* Your assignment
Write down exactly what lies from the line containing "Paste cells below using the paste icon" to the end of the records, inclusive, and omit the pictures.
═════ Task input
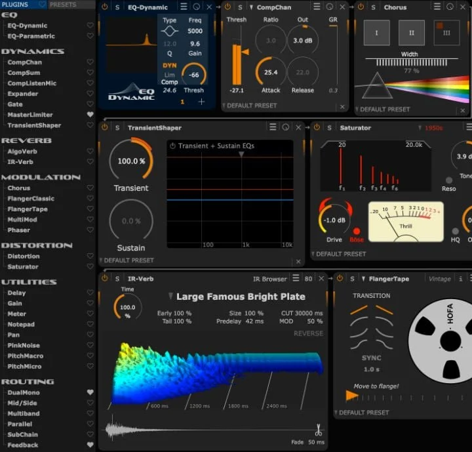Click the scissors cut icon in IR-Verb
Viewport: 472px width, 452px height.
318,430
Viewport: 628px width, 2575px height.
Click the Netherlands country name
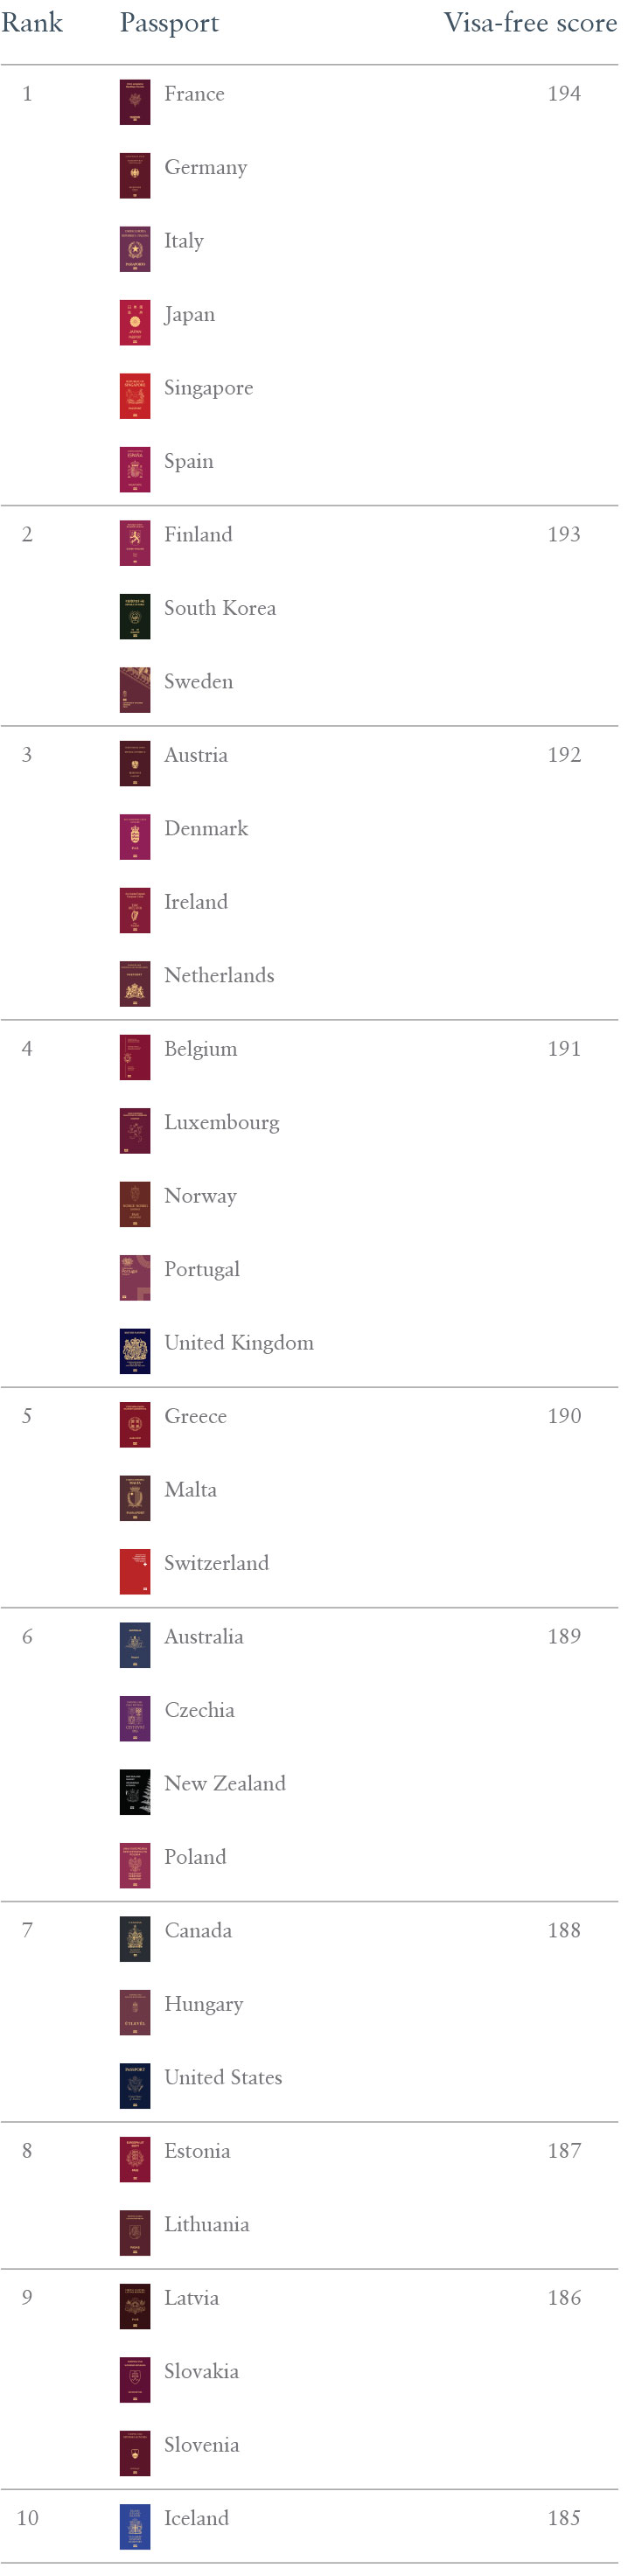219,976
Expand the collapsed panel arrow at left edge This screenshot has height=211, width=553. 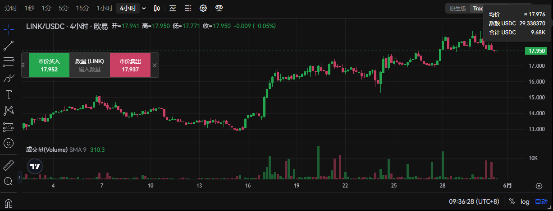point(19,178)
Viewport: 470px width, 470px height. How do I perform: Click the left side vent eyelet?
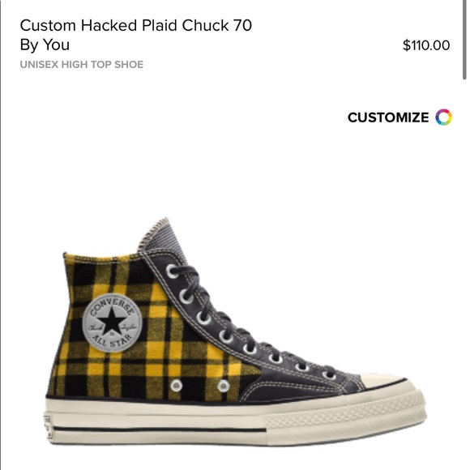177,386
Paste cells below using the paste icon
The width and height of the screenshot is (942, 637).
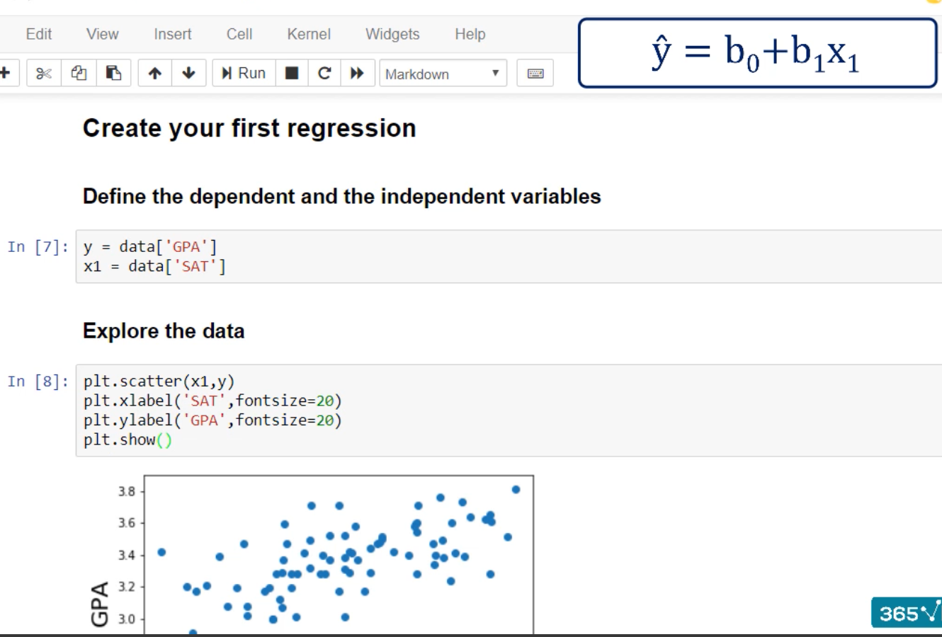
══════════
* Solution
Paste cells below using the paste icon
The width and height of the screenshot is (942, 637).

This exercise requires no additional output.